# Problem statement
Print the lines below from the line with "Click the camouflage vehicle in the photo" to the line with "1689x1169 pixels." exactly, keeping both ends, and print no pictures.

# Dataset entries
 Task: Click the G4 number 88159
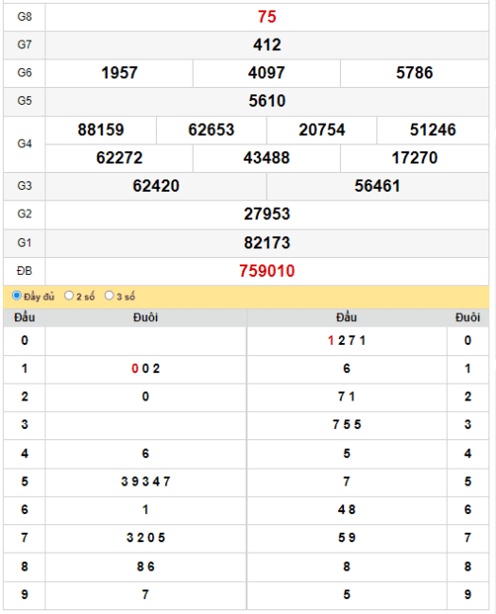pos(101,130)
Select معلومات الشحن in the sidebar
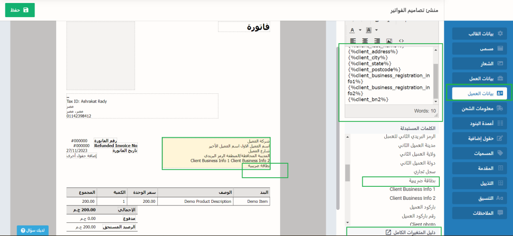 click(479, 108)
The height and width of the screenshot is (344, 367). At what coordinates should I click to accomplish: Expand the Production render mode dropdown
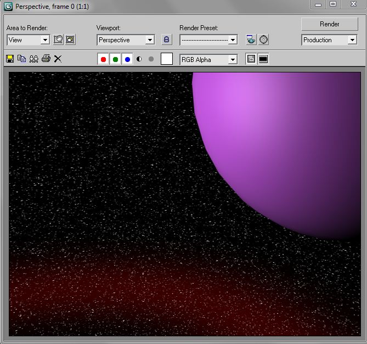(x=352, y=40)
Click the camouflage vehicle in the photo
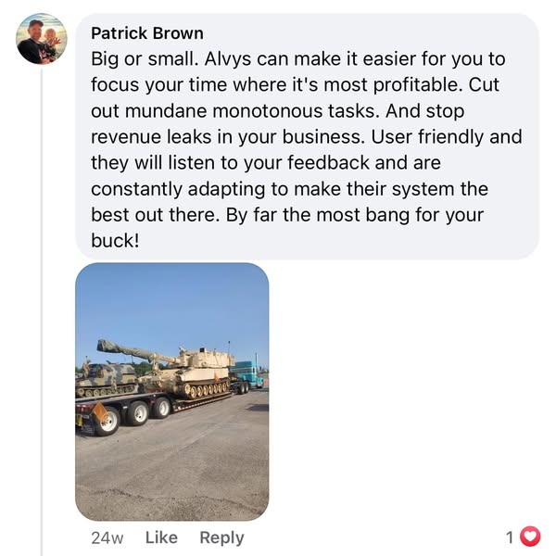Screen dimensions: 556x556 pos(105,379)
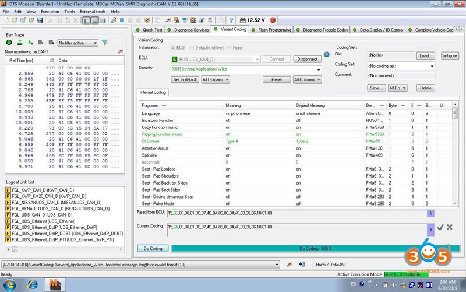
Task: Choose the None initialization option
Action: [230, 47]
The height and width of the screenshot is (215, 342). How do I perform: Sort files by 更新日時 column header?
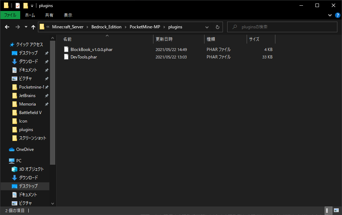(x=164, y=39)
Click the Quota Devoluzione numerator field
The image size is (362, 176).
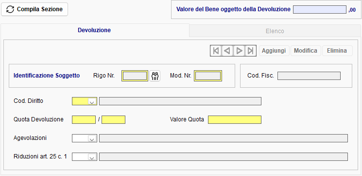[84, 120]
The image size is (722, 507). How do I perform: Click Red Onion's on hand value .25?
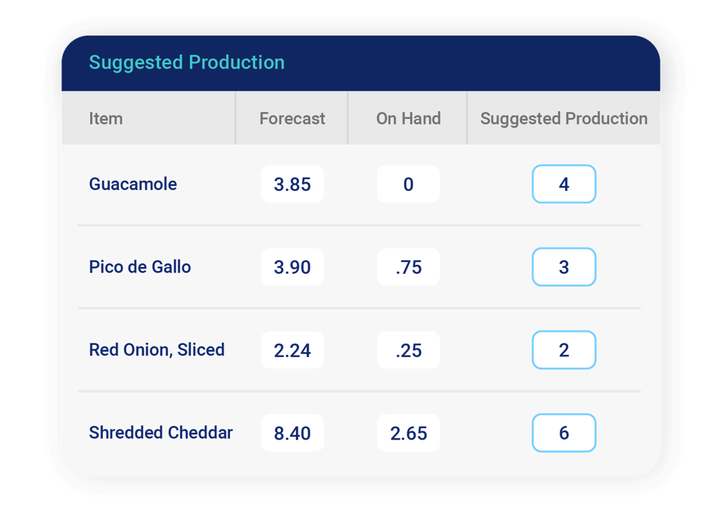point(407,350)
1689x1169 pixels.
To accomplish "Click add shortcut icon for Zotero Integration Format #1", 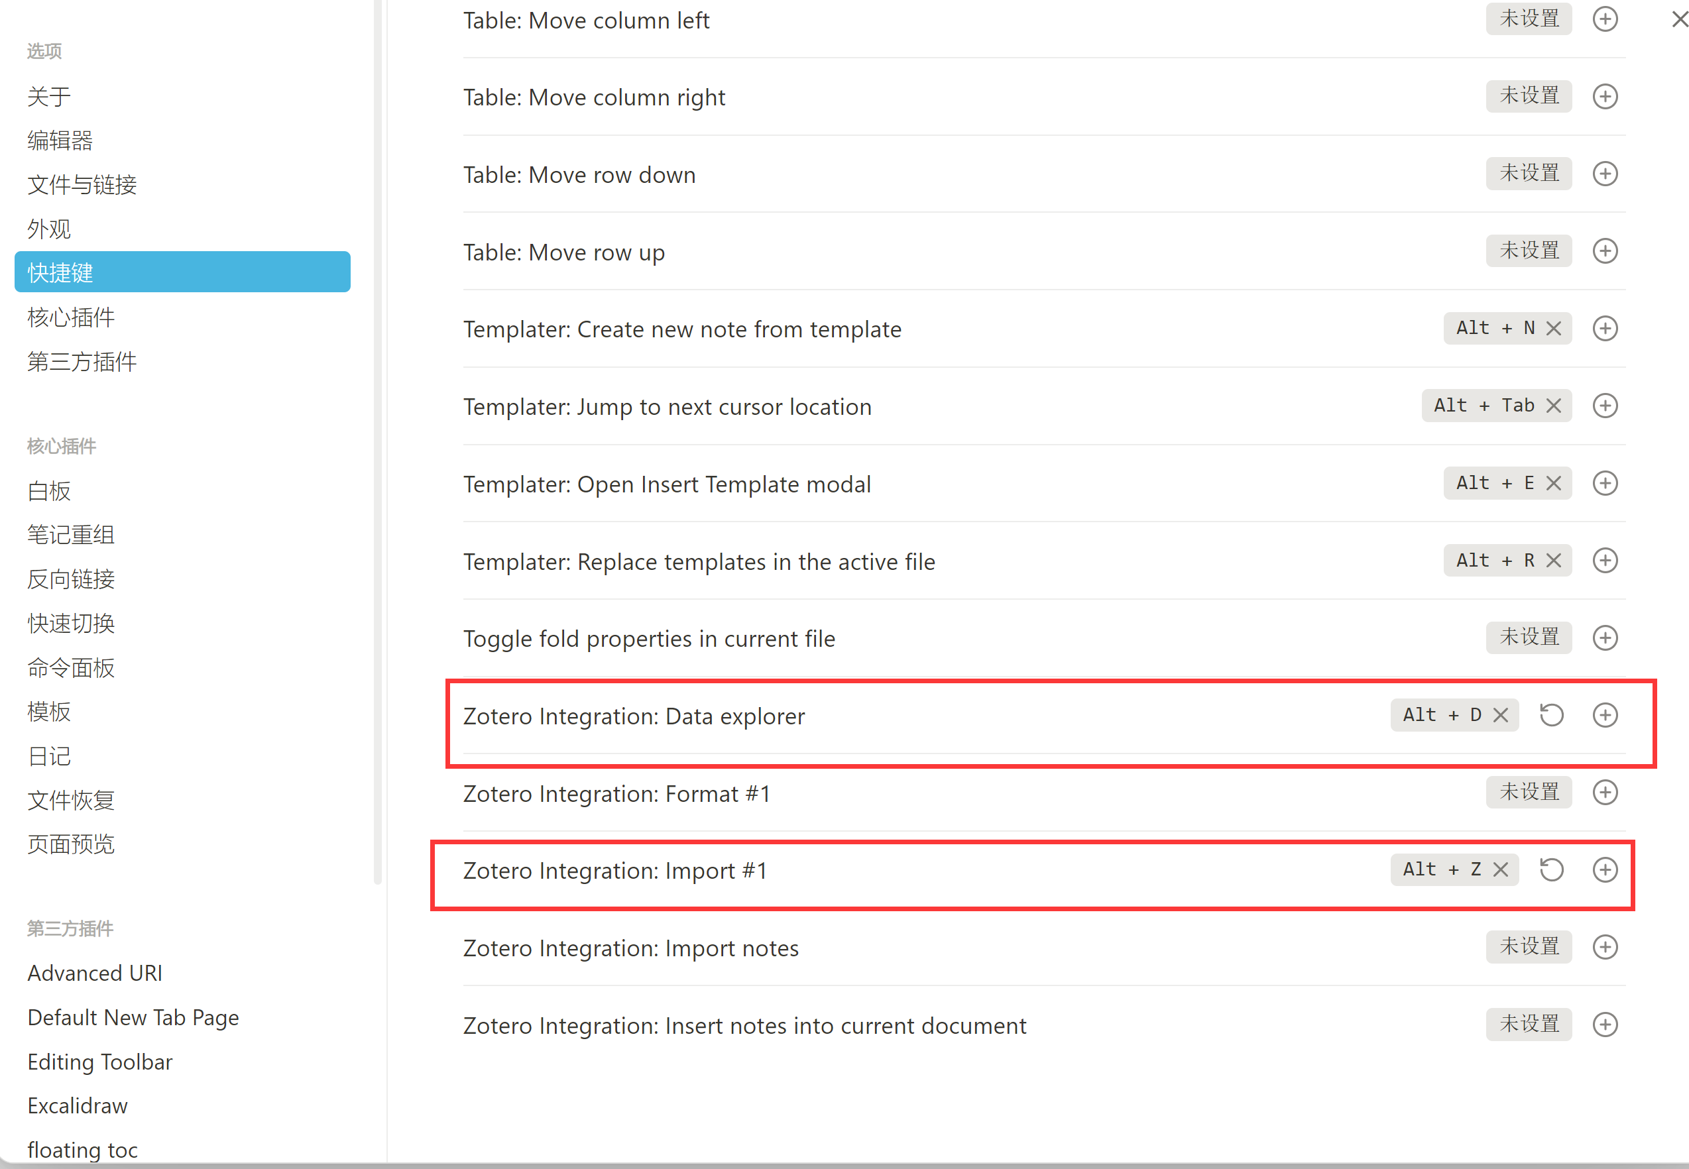I will 1608,793.
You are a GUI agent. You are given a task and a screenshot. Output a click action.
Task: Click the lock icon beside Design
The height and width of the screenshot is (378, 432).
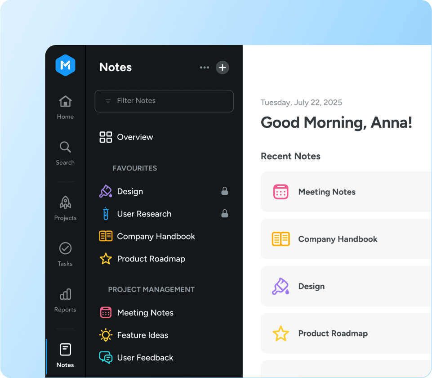pos(225,191)
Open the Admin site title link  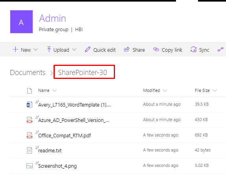pos(52,19)
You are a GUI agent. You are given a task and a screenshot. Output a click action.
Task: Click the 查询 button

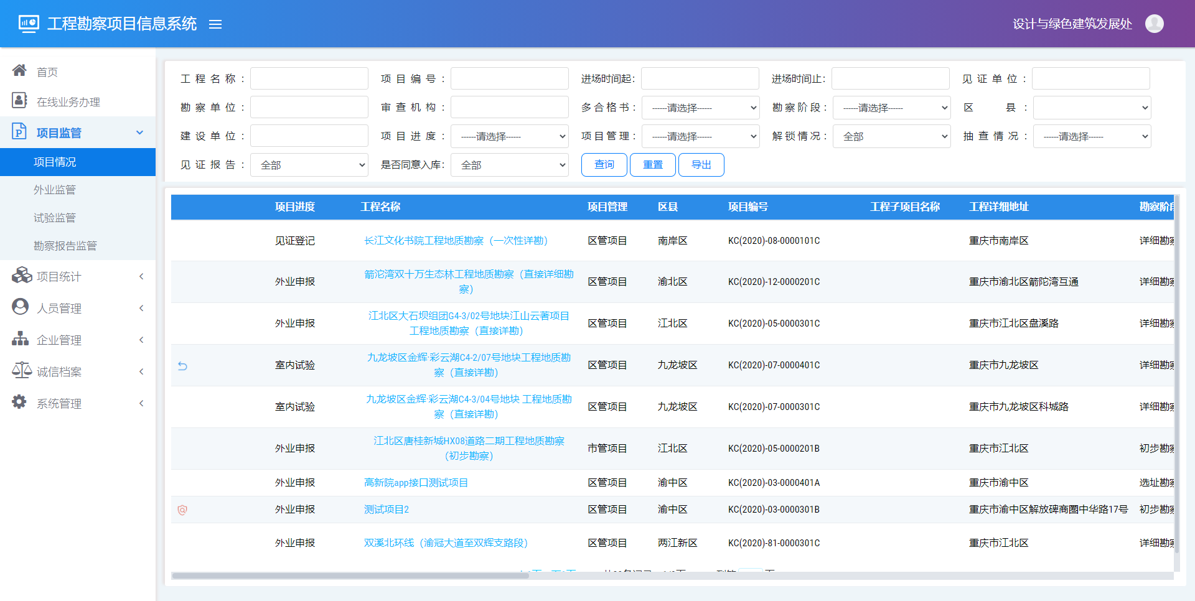coord(604,165)
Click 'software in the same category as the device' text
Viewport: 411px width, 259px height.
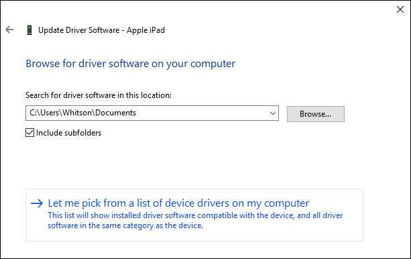125,225
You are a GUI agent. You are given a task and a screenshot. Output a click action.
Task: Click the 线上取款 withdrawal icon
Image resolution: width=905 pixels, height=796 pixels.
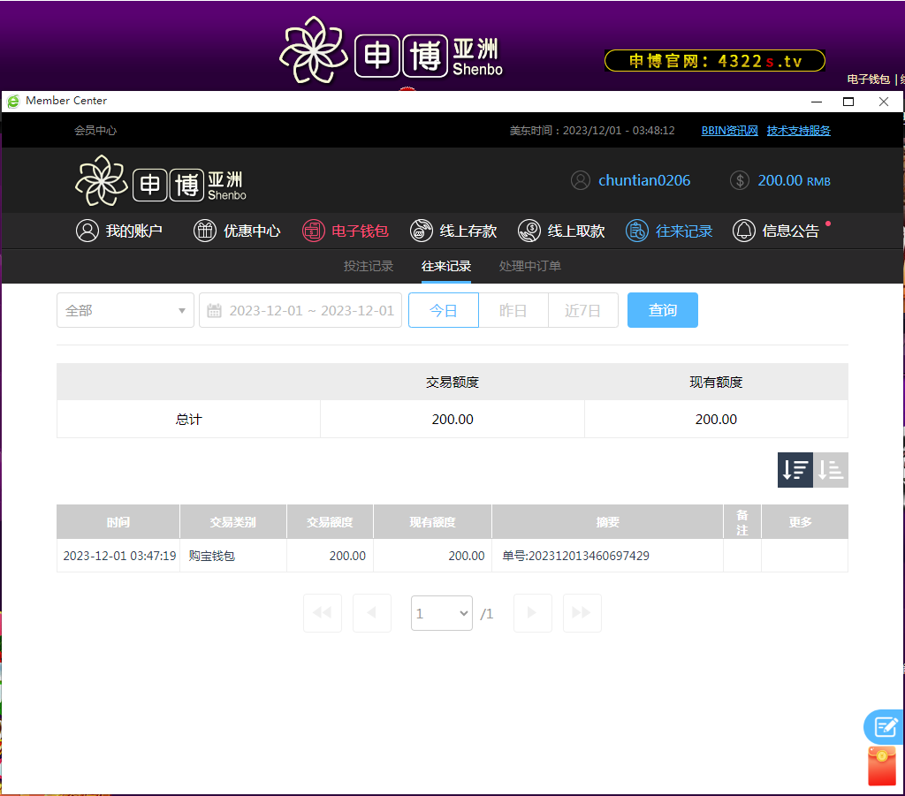click(x=529, y=231)
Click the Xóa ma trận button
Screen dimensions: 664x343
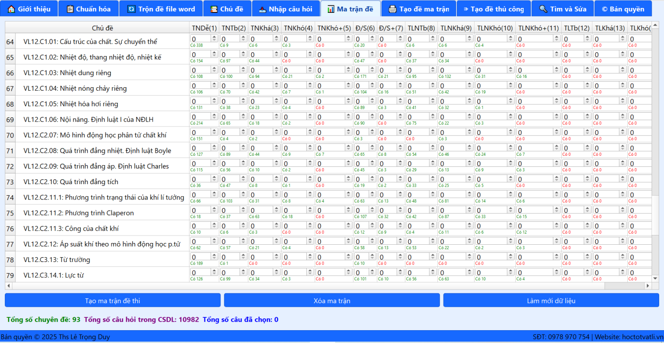332,301
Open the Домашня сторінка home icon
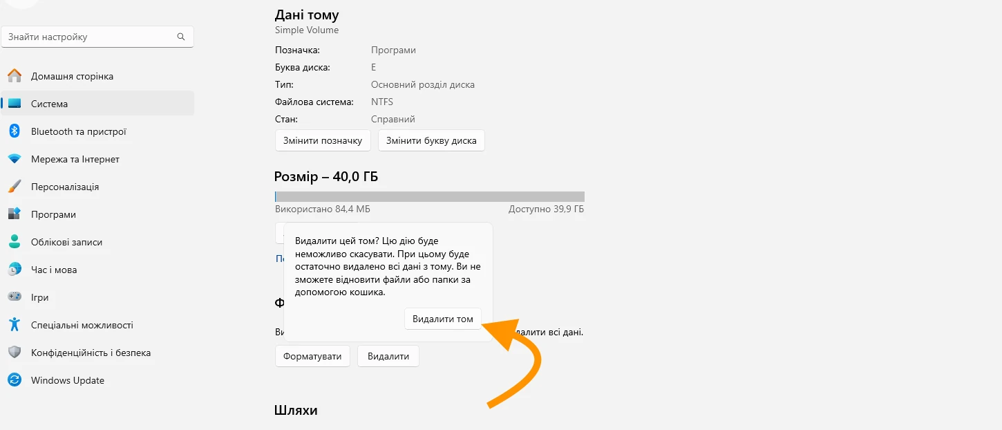Viewport: 1002px width, 430px height. pyautogui.click(x=15, y=76)
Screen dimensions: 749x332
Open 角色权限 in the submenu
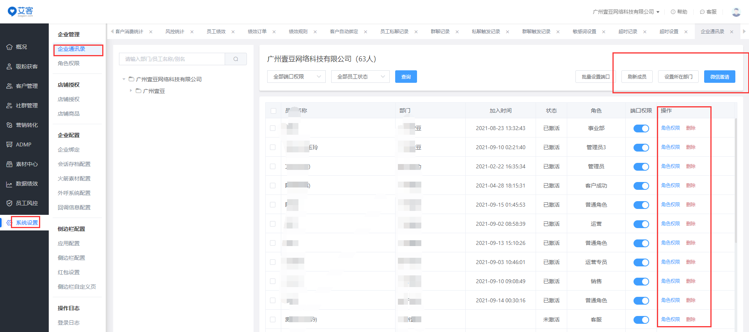pyautogui.click(x=69, y=63)
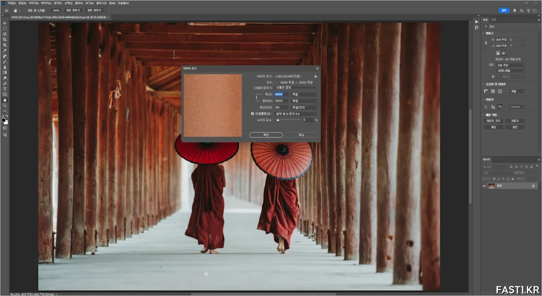Viewport: 542px width, 296px height.
Task: Click the Home icon in options bar
Action: tap(6, 10)
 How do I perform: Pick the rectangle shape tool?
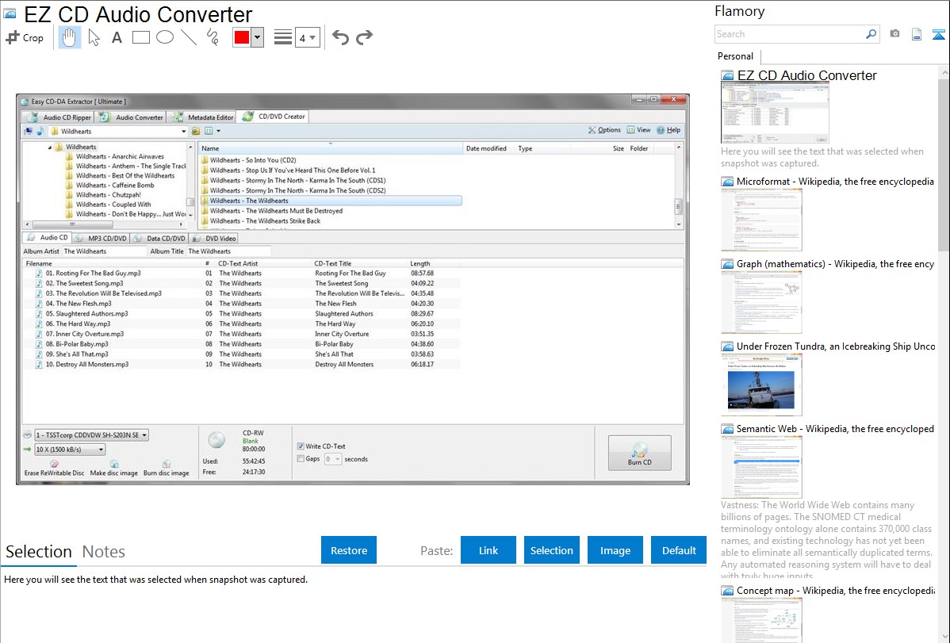(x=141, y=37)
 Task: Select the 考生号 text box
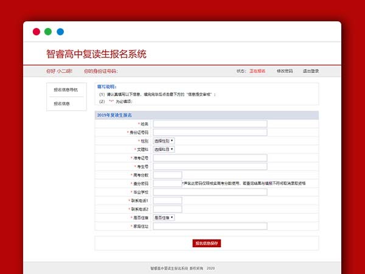click(x=210, y=166)
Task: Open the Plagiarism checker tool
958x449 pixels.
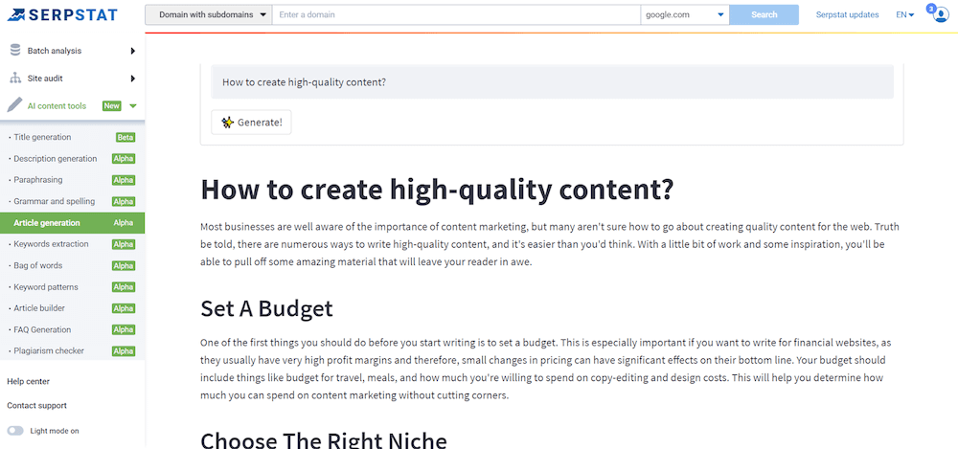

# Task solution
Click the camouflage vehicle in the photo
Screen dimensions: 556x556 pos(105,379)
Task: Choose the None initialization option
Action: [230, 47]
The height and width of the screenshot is (215, 342). How do I perform: Sort files by 更新日時 column header?
(x=164, y=39)
Click the Quota Devoluzione numerator field
The image size is (362, 176).
[84, 120]
The image size is (722, 507). How do I perform: Click Red Onion's on hand value .25?
point(407,350)
1689x1169 pixels.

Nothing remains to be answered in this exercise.